At the top of the mountain, things are no more complicated. You’re going to keep your tips up and when your skis or board hit the ramp, just stand up and slide away. Try not to get frantic, and don’t make it harder than it is. This is not the time to summon your inner ballerina. The less flailing and fewer rotations between chair and solid ground, the better off you’ll be. And if you do fall down, please move out of the way. Just because you’re dressed in camouflage doesn’t mean we can’t see you lying there in the middle of our ramp. It’s not a big deal, and even though you’re embarrassed, you have to remember there are more chairs, and more people, coming just seconds behind.
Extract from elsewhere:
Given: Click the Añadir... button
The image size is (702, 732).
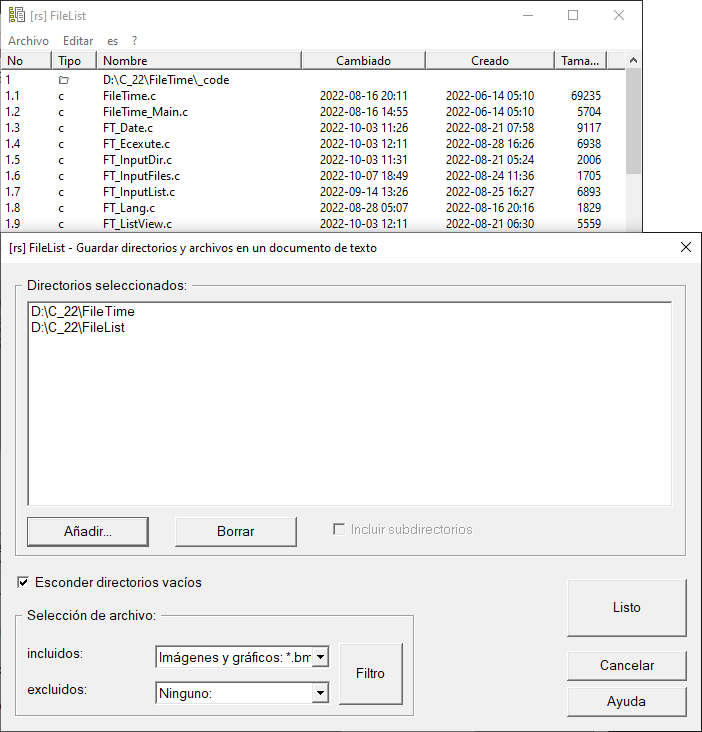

Clear the area, shrug it off, and move on.
Once you gain the confidence of a couple successful chair rides, this process will seem second nature. Until then, relax in the knowledge that it’s okay to be a beginner. We all started somewhere, and we’ve all made mistakes. Being a rookie is excusable if you exhibit humility and respect. This is appreciated not just in riding the lift, but while waiting in line as well.
If you’re approached by a lifty who wishes to scan your pass, go ahead and let him. This is our job, and we prefer to conduct it without grief. Even if the lift is in a remote corner of the resort, don’t crack jokes about how we suspect you arrived. There are analytic reasons for this activity beyond whether or not you’ve paid, so just play nice. And please, please don’t be that guy who hangs his pass over his crotch and presents it with a pelvic thrust. Such behavior will warrant immediate black list as gaper for life.
Another important consideration is attire. Not only should your clothing be appropriate for winter activity, it should reflect honest self portrayal. A seed corn jacket might scream greenhorn and raise caution flags for the dance recital to come; but we’ll respect you for being real. If you’re wearing a thousand dollar ski suit yet can’t board a lift, you’re not a gaper. You’re a tool. The difference is we might still buy a well intentioned gaper the occasional drink at the après ski bar. If you’re a tool, you’ll drink alone.
Finally, though we’re passionate in our pursuits, winter sports are a leisure activity. They’re supposed to be fun. As lifty’s we frankly don’t give a damn about your education level or societal status. Please don’t use it to try and trump ours. It doesn’t matter if you’re a brain surgeon or CEO; you’re in our world now. Don’t hedge the embarrassment at your ineptitude by being a jerk or putting others down. Keep a good attitude, strive to improve and a good time will be had by all.
As lift operators, we are the sole mountain authorities on gaper diagnosis and labeling. Just follow our guidance, play it cool, and we’ll get along just fine. Welcome aboard.